I think the only return that comes close in significance to Ricky ‘n’ Bianca’s return to EastEnders is Jesus’s triumphant return to Jerusalem – the event that would set off a chain reaction that would lead, ultimately, to the long-haired layabout getting himself nailed up by what Mel Gibson would describe as ‘the fucking Jews, sugatits.’

First, let’s examine the Return Of Ricky (or: Sid Owen’s Run Out Of Money Again).

Did someone at an EastEnders plot meeting say:

“Hey, we’ve had Max’s affair with Stacey uncovered, Jim having a stroke, Phil’s wife falling off a roof, Kevin ending up with half a car punched through his guts, Shirley staring down the barrels of being one tit down, Bobby Davro showing up for no obvious reason anyone can see, the usual rubbish Asian family storyline, Dorothy terrorised by hoodies, Max being buried alive, Dino returning for ten minutes to pull the same just out of prison/transformed into a bad-boy shtick Martin did a few years ago, the Northern man’s boy stabbed-up, and Keith sitting in a chair scratching his arse … but, you know? I don’t think there’s enough going on. What we need, see, is a curmudgeonly car mechanic with a strange and unspecified nasal complaint who did nothing the last time we had him back, and will do nothing this time. Shall we, ladies and gentleman, invite Sid Owen back to the show?”

Was the sad death of the wrong Mike Reid enough to justify the return of one of EastEnders’ least interesting characters? Couldn’t they have left Ricky up in Manchester along with the other thousand ex-cast members, leaving us to wallow in the thought that Funtime Frankie’s still out there somewhere, being Frank? Apparently not.

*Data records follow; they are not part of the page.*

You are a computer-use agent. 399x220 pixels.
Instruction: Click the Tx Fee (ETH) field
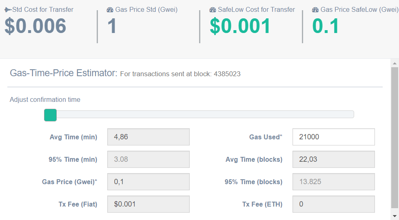(333, 204)
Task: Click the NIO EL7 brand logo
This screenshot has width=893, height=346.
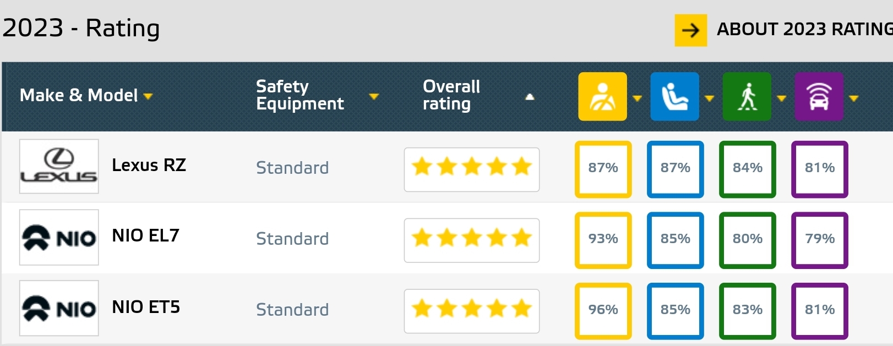Action: pos(59,237)
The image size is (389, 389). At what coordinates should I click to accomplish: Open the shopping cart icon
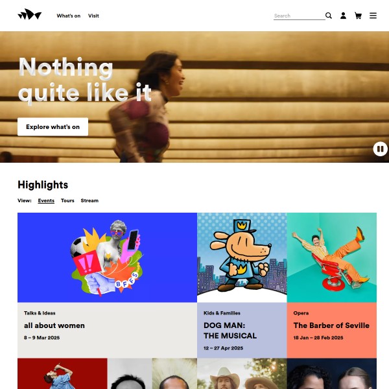(x=358, y=16)
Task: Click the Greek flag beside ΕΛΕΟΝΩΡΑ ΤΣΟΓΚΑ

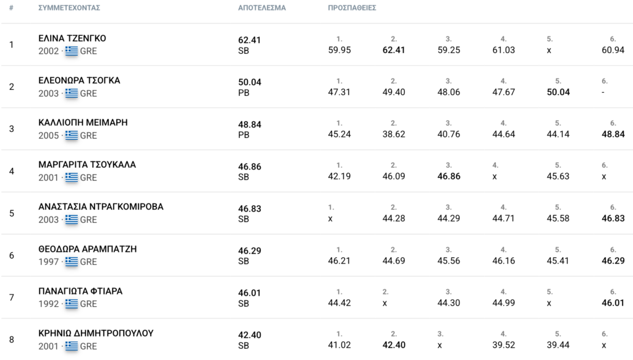Action: (72, 93)
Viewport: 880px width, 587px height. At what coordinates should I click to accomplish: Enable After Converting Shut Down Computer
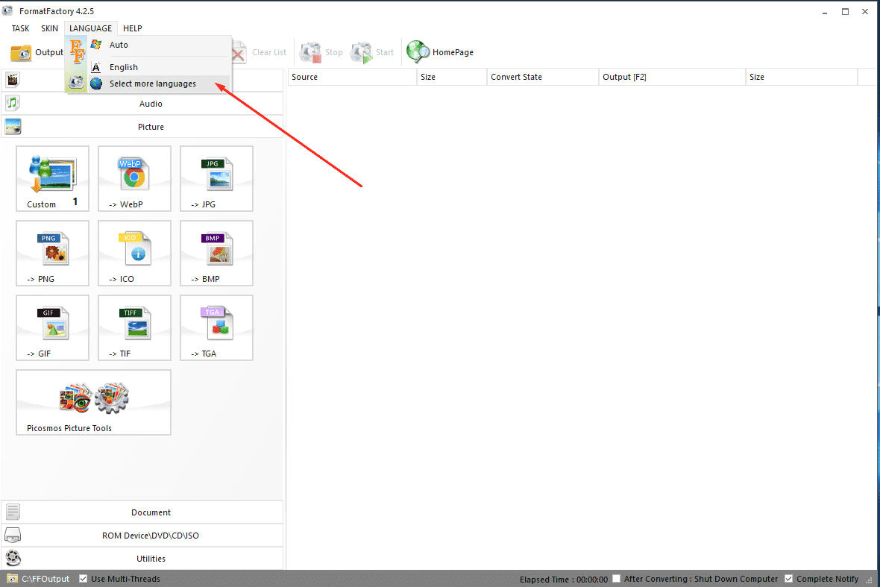[x=616, y=579]
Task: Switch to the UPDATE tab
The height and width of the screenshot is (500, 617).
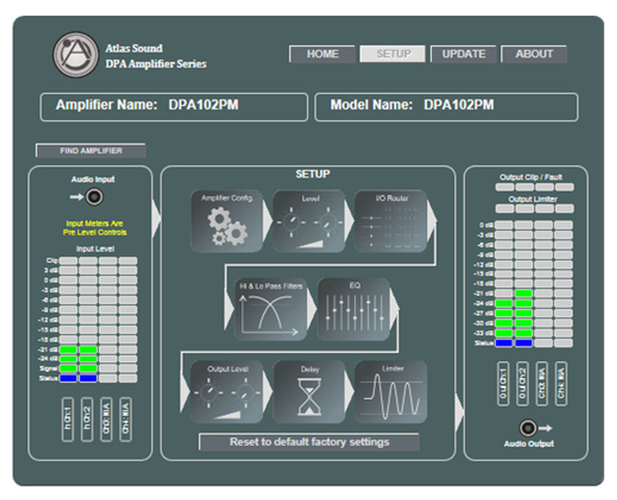Action: tap(463, 54)
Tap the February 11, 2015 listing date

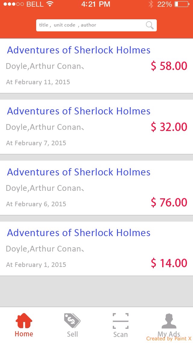38,82
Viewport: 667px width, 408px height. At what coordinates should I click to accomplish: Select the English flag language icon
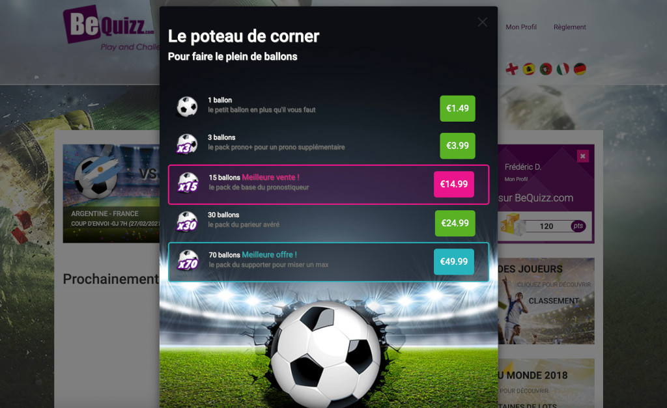coord(512,69)
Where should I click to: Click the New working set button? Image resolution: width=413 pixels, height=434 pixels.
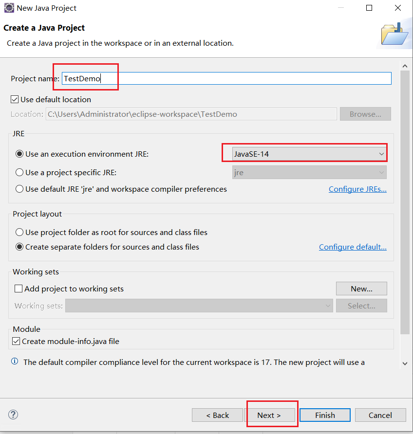[361, 289]
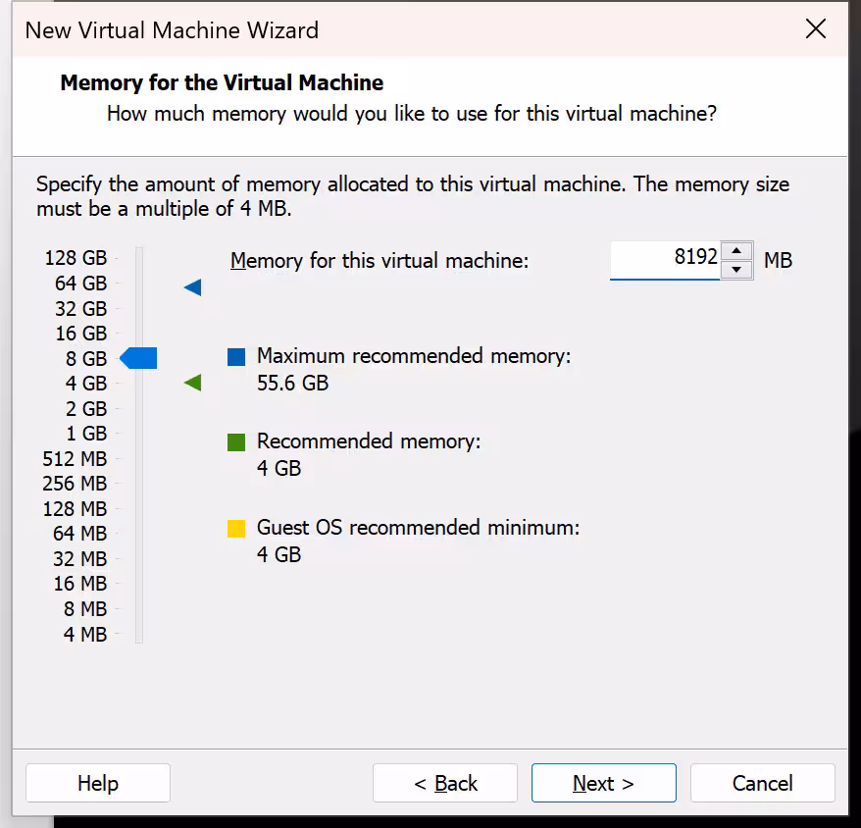Open Help for the wizard
This screenshot has width=861, height=828.
(x=98, y=783)
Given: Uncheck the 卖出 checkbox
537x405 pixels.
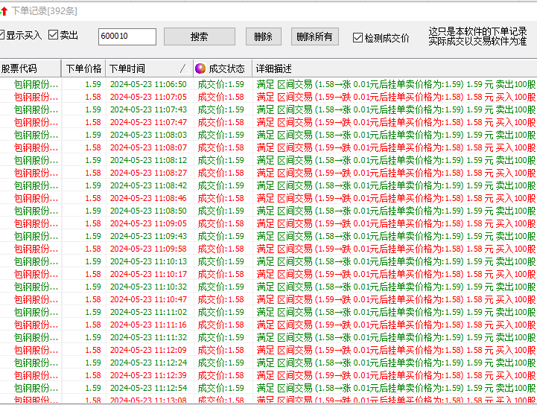Looking at the screenshot, I should pos(53,35).
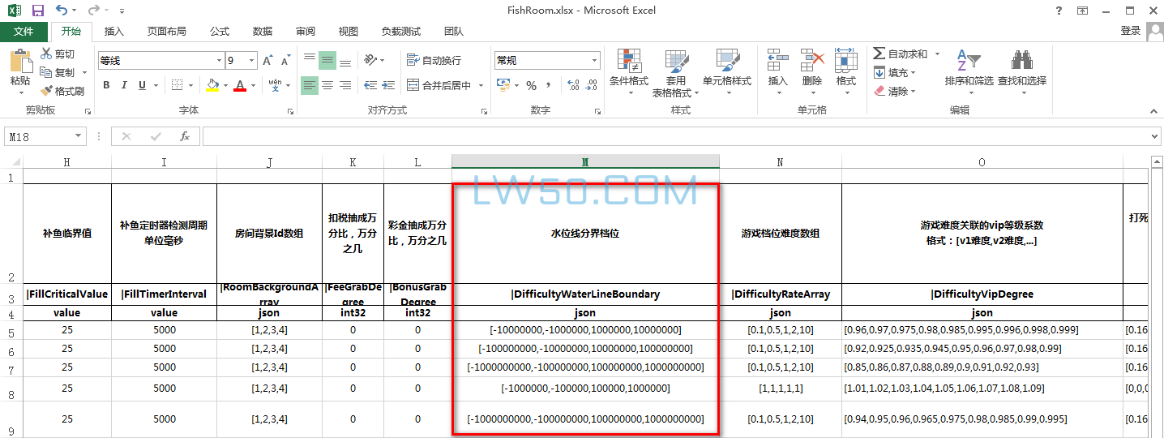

So, what do I see when I look in my crystal ball and examine what’s coming up for Ricky? Well …

  • Phil gives Ricky his job back.
  • Ricky befriends Gus, Minty, Gary and the utterly pointless Mickey.
  • Ricky, Minty, Gus, Gary and Mickey go on a jolly boy’s outing to Margate or Saaaaarfend and many japes and chuckles ensue.
  • Ricky gets back with the monstrous Bianca.
  • Ricky, Minty, Gary, Gus, and Mickey drink ‘bottles of lager’ in the Queen Vic.
  • Phil gets into a spot of bother and Ricky helps him out of it.
  • Ricky and Bianca fall out.
  • Ricky leaves EastEnders again.

Well I don’t know about you, but I’m slavering at the prospect of the fun ‘n’ games a towering character such as Ricky Butcher can bring to the show. Who next in the cavalcade of dull and uninteresting ex-residents of Walford could they bring back?

Oz from Ozcabs? Ted Hills? The ghost of Roy Evans?

Well no, actually. Because the one they’re bringing back next is the one that should have been murdered so she could never, ever return to EastEnders.

Who decided that a screeching, rangy tart was what was missing from EastEnders? Surely we’ve already got enough awful tarts in the show, haven’t we? Isn’t the ghastly Shirley, the awful Stacey and that dreadful jizz-mop Chelsea enough to be getting on with?

No, it’s not apparently. So we get the Return Of Bianca – the event I was hoping never to see happen. This means we can look forward to her appalling caterwauling. This means we can look forward to the actress playing her not being able to act. Worst of all, this means the door has been left slightly ajar;  a crack wide enough for the worst character in EastEnders history to slide through:

Robbie, Bianca’s Bloody Brother.

That’s Dean Gaffney, in case you’d forgotten. MAY GOD HAVE MERCY ON OUR SOULS.

Oh, I’m looking forward to this! The Dull and the Dreadful reuniting to annoy and bore us in equal measure. I was just getting used to Shirley’s Bela Lugosi face, hideous forthcoming coupling with Phil and general awfulness. I was just getting over the facial spasms of rage when Chelsea says ‘arksk’ instead of the more formal ‘ask’. I’d finally got over my temptation to burn my television whenever I think of the blatant injustice that is Winston’s meagre salary compared to Mickey’s. But Bianca? Coming back? I don’t think I can bare that. I might have to defect to Corrie – and that show’s appalling.

And, as a final thought, have you noticed in the recent advert for these awful characters’ return, Bianca is still wearing the same silver puffa jacket, red trousers and pink boots she was wearing in the 90s? Is there a special Bianca Shop where you can buy mid-90s Bianca clothes? Surely Pat’s not kept her outfit in mothballs all these years, has she? I find this really weird.